Évidemment, la journée #NoHijabDay ne vise pas à créer un préjudice aux femmes qui adhérent à un certain fondamentalisme religieux. La liberté de religion et de conscience constitue un droit fondamental qu’il faut défendre. L’adhésion à des pratiques religieuses doit être volontaire et quiconque doit pouvoir y mettre un terme s’il le souhaite.

Il faut néanmoins être conscient que dans chaque groupe, qu’il soit ou non religieux, s’exerce une certaine pression pour que ses membres continuent d’y adhérer et de se conformer à ses normes.
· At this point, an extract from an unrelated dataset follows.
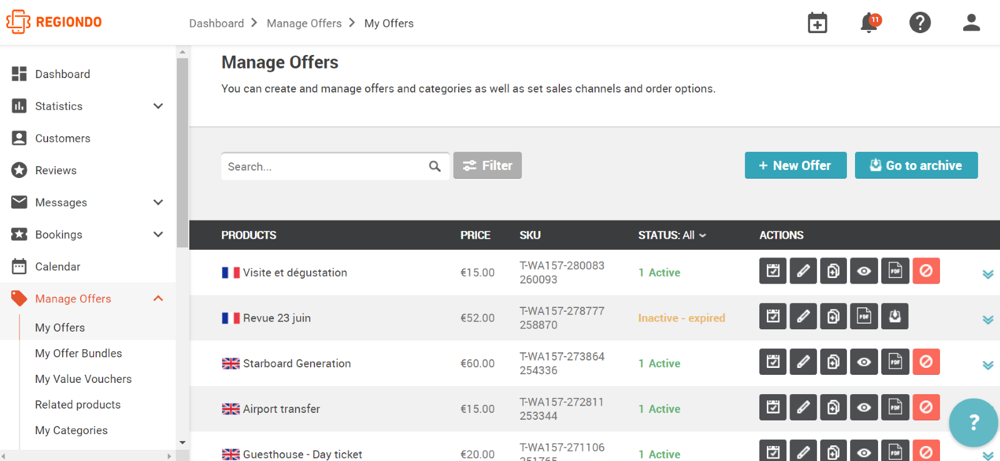
Task: Duplicate the Starboard Generation offer
Action: [x=833, y=362]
Mais, quand cette pression s’accompagne de menaces, de contraintes ou de violences psychologiques ou physiques, la situation doit être dénoncée.

Droit des femmes à l’égalité

Si la liberté religieuse est une liberté fondamentale qui mérite d’être défendue, elle ne saurait justifier de restrictions aux droits des femmes. Des traditions qui entravent, à des degrés divers, l’égalité ou l’autonomie des femmes, existent partout et elles doivent aussi être dénoncées.
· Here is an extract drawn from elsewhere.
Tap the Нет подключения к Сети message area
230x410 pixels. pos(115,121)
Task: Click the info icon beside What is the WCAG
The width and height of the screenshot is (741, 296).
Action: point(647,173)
Rappelons que plusieurs traités internationaux reconnaissent que la liberté de religion peut être limitée par le droit d’autrui tels le Pacte international relatif aux droits civils et politiques et la Déclaration sur l’élimination de toutes les formes d’intolérance et de discrimination sur la religion ou la conviction (Déclaration sur la religion).
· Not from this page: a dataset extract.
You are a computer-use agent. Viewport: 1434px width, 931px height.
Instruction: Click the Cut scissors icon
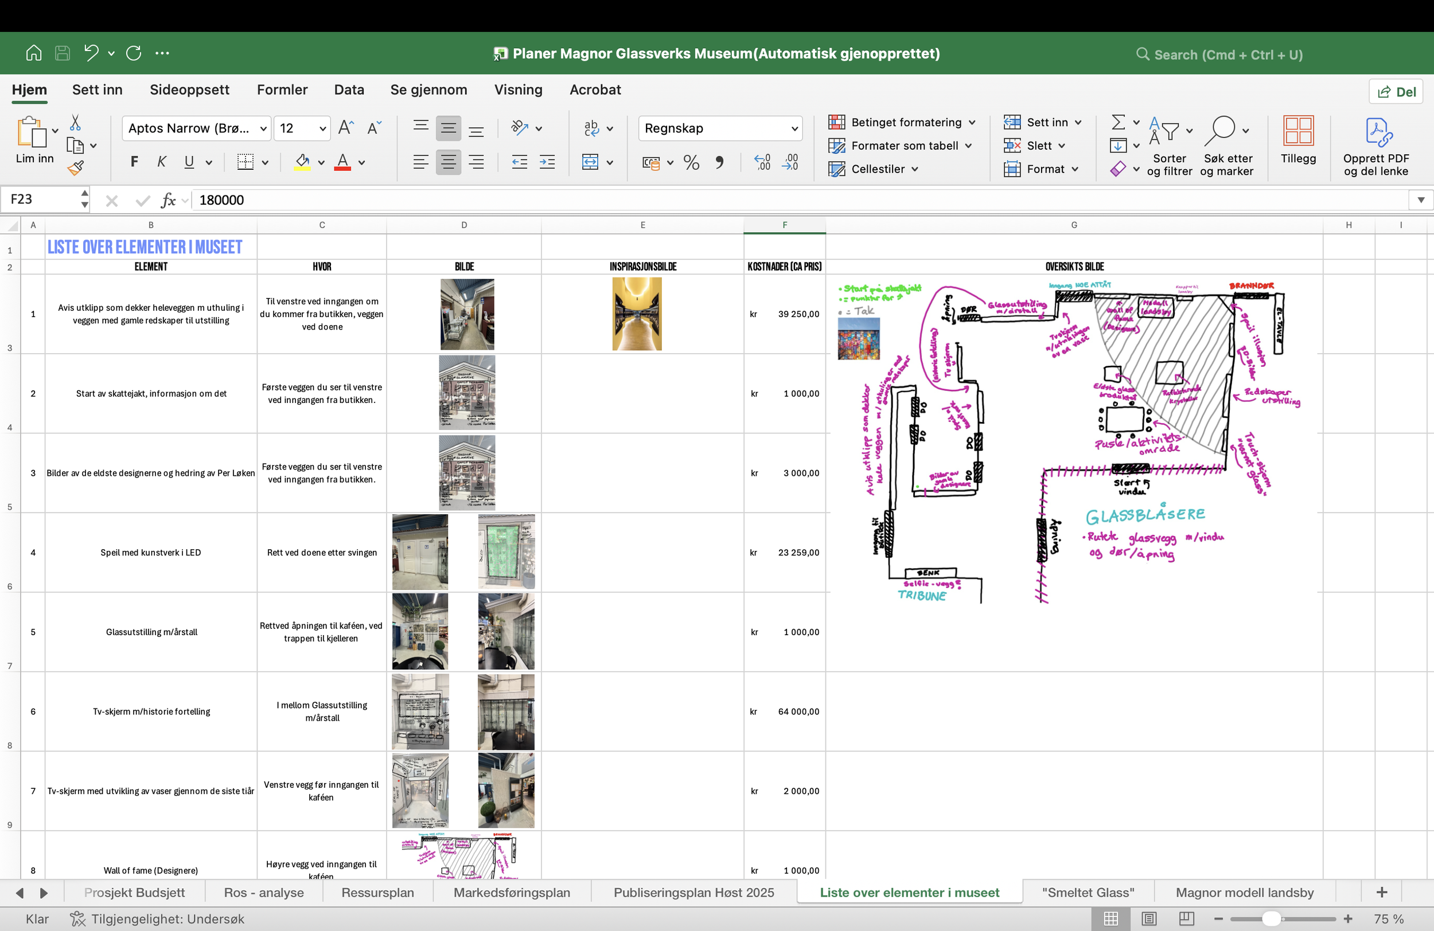click(x=75, y=123)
Accusations d’islamophobie

De toute évidence, le débat s’envenime lorsqu’on y intègre la notion ambigüe d’islamophobie. Notons que certains musulmans sont parfois eux-mêmes aussi accusés d’islamophobie. Selon Sami Aoun, cofondateur de la Chaire UNESCO en prévention de la radicalisation et de l’extrémisme violents, « le plus souvent, cette notion est acceptée sans distance critique et est utilisée par complaisance ou est instrumentalisée par activisme. »[1]

Il est important d’écarter les accusations d’islamophobie qui sont adressées aux femmes qui racontent leurs histoires et de les écouter attentivement si l’on veut atteindre une véritable égalité entre les sexes dans notre société.

Comme le dit si bien Yasmine Mohammed : « Mon travail de soutien aux féministes du monde musulman est nuancé et éreintant. Dans mon organisation, Free Hearts Free Minds, j’entends constamment des femmes dont la vie a été ruinée à cause de ce morceau de tissu. Il est profondément insultant et exaspérant de voir des personnes qui ne comprennent pas notre combat pontifier sur cette question. »

La force collective des femmes a été et est encore la condition sine qua non de la conquête de leurs droits et de leurs avancées sur le terrain de l’égalité. Des hommes ont aussi, de tous temps, accompagné les femmes dans cette quête. Ensemble, nous devons appuyer la journée sans hijab et la campagne #LetUsTalk pour une société plus juste et égalitaire.

Marie-Claude Girard


[1] Aoun, Sami. Penser la citoyenneté : Laïcité, pluralisme et islam, Médiaspaul, 2021, 258 p.